A little quote from the video in the previous post that I moved to a seperate post because it makes such a good title as well:
"Illusions are powerful abstractions"
In the video, this sentence is meant with a little different meaning than one might expect because Cliff uses the term "illusion" as a synonym for "proper architectural seperation" and wants to express a good thing with it (at the beginning, at least, hehe. Later on, I'm not so sure. Maybe that's why he picked the term, to evolve it during the talk).
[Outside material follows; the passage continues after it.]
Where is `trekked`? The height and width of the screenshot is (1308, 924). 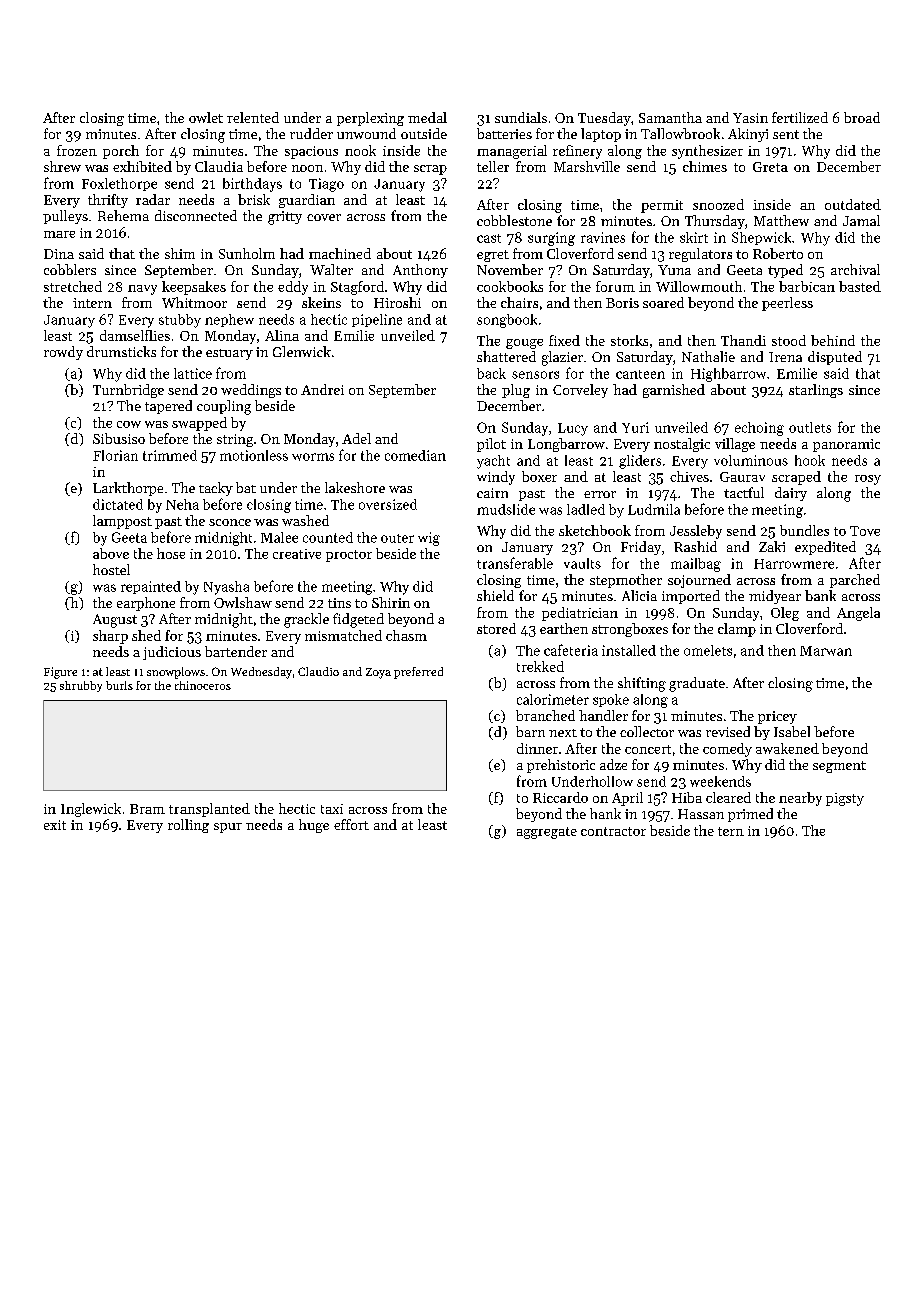 trekked is located at coordinates (540, 666).
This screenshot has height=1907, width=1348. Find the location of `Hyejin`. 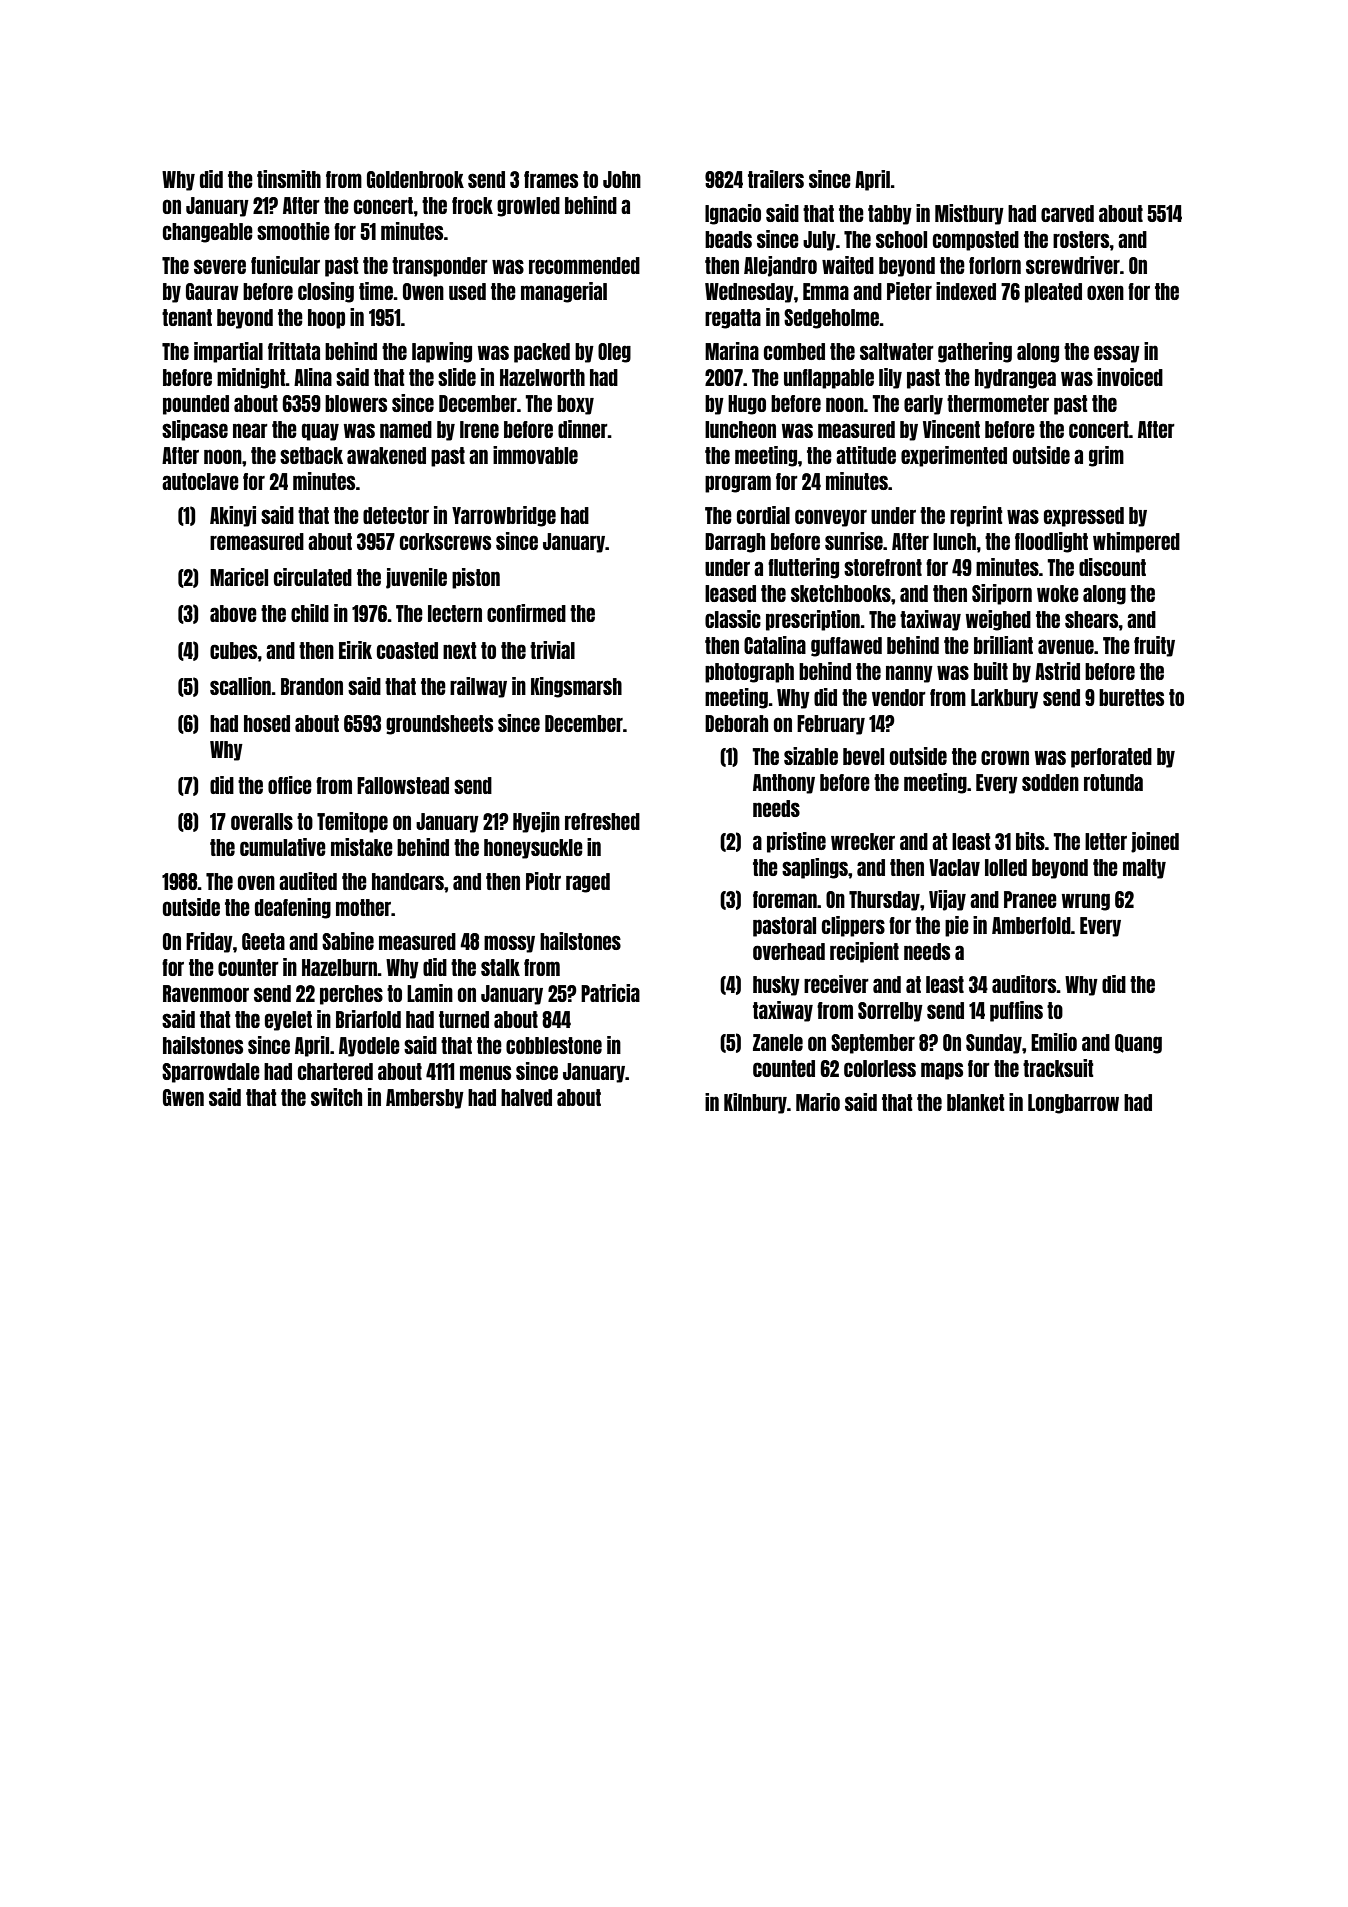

But it's also a very describing sentence for the common naivity and half knowledge of many people. Those things that happen everywhere all the time: someone (mostly from management) with only half or even less knowledge of some matter (say, software development, suprisingly) thinks around a little from his (shall I really add "or her"?) tiny point of view, has an idea based exclusively on the most simplest of all cases (which actually never happen in non-trivial projects beyond simple marketing examples), comes up with some sort of "solution" for them and then shouts out "Heureka! This is ingeniously simple and will cover ALL possible cases! Go implement it, you care about the remaining 'corner cases', I'll build the next great idea meanwhile".
(Design) illusions are indeed powerful abstractions. They cover all the real world cases with a minimal effort. Bravo!
Now we just need a universe, a world, a hardware, a language and a JVM that can implement such design illusions to actually work and we're fine.